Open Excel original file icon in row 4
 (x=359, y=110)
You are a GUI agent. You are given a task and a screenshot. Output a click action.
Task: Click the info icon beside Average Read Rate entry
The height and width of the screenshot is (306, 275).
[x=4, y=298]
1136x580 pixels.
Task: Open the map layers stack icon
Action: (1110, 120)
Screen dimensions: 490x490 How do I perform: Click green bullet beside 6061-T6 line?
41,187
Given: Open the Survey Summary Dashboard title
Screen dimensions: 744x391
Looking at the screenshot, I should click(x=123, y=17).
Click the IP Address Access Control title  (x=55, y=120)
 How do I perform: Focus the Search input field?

------------------------------------------------

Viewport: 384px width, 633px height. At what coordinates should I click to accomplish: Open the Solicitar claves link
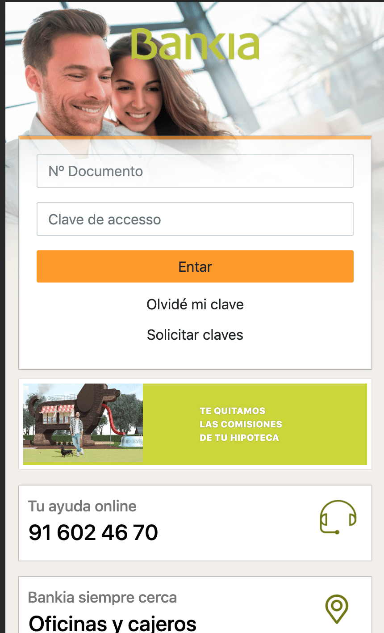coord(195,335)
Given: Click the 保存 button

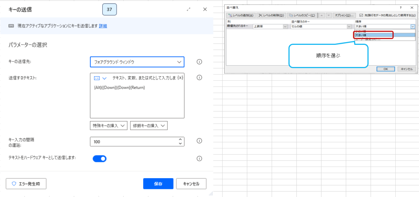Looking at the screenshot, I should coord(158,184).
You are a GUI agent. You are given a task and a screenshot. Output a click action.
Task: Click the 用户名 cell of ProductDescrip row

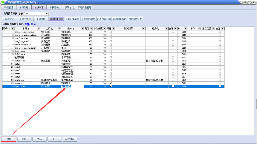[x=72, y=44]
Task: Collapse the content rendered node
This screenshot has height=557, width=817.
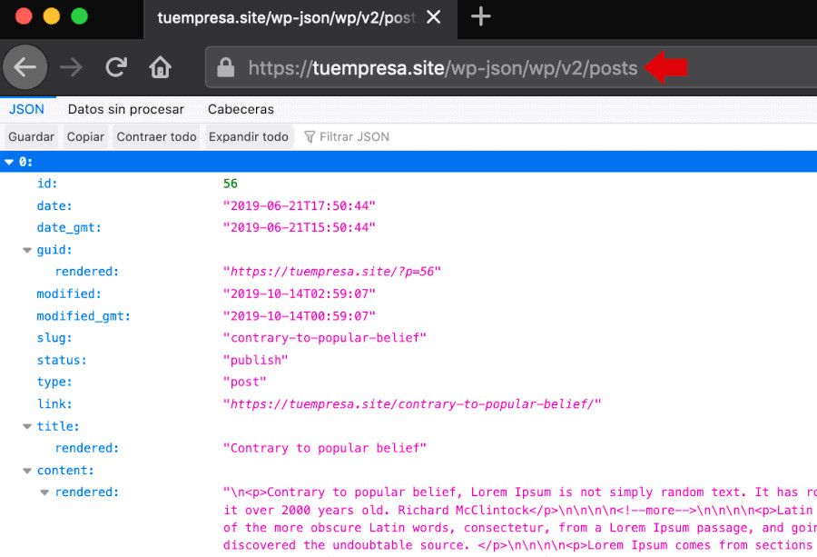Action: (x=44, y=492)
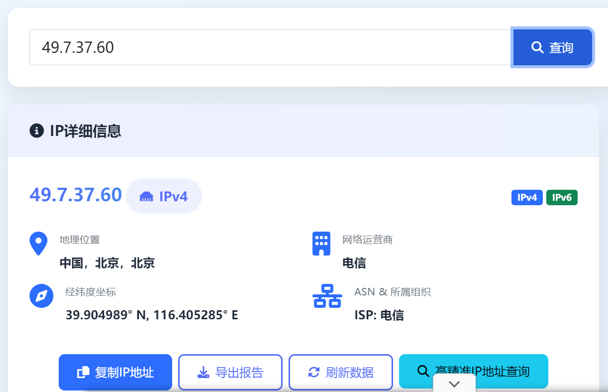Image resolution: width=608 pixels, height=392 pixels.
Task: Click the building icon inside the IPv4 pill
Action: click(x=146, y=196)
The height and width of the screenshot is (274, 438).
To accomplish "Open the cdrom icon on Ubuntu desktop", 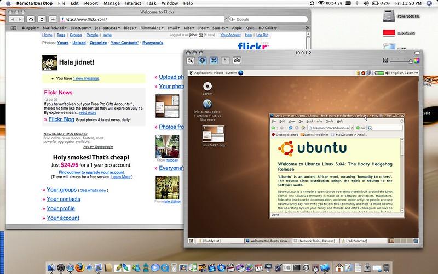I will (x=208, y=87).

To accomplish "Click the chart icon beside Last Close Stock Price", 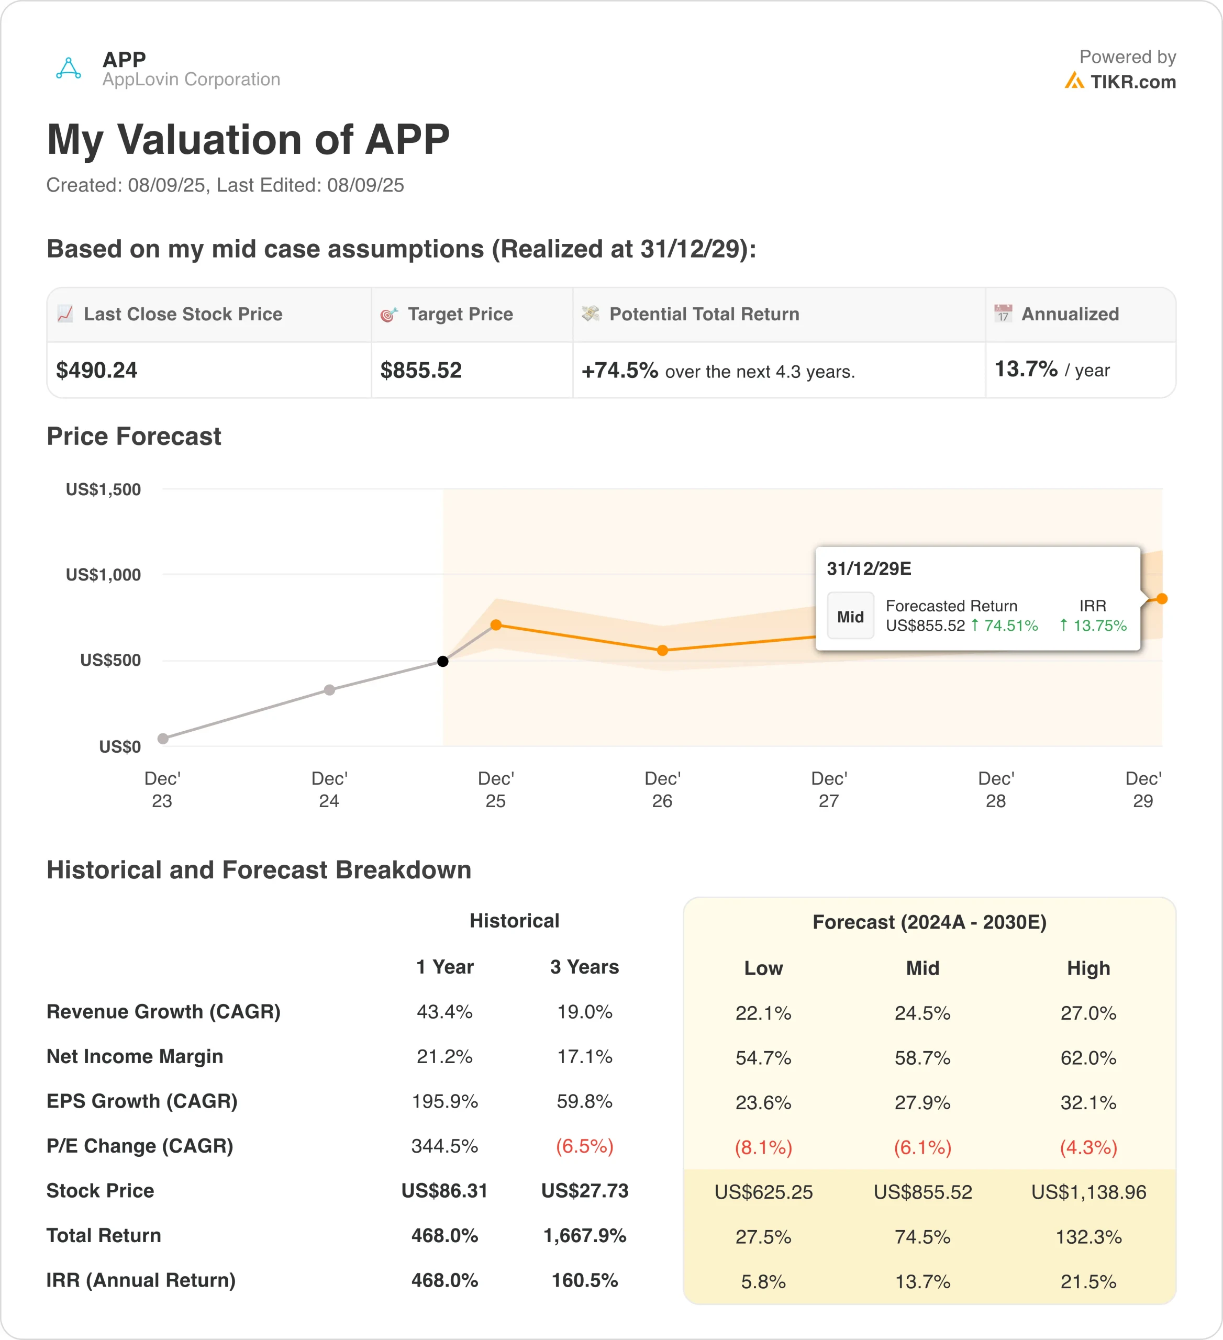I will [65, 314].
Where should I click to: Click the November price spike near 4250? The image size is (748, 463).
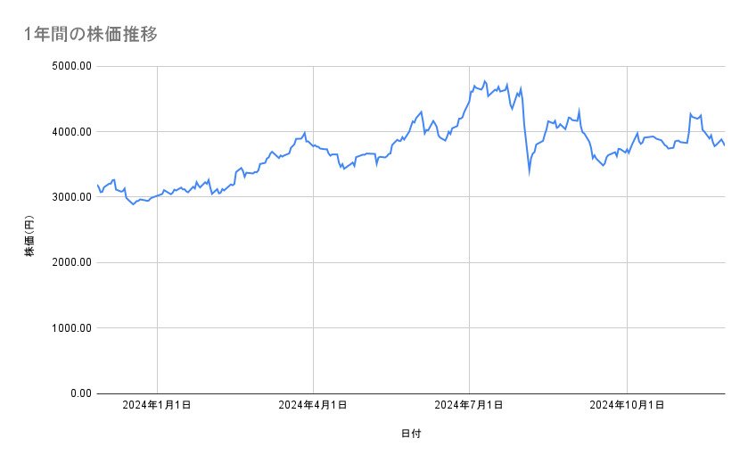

------------------------------------------------

### What to work on:
Match on "title": copy every line in the records that has it.

### Output for this task:
Given: Open the Survey Summary Dashboard title
Click the IP Address Access Control title  (x=55, y=120)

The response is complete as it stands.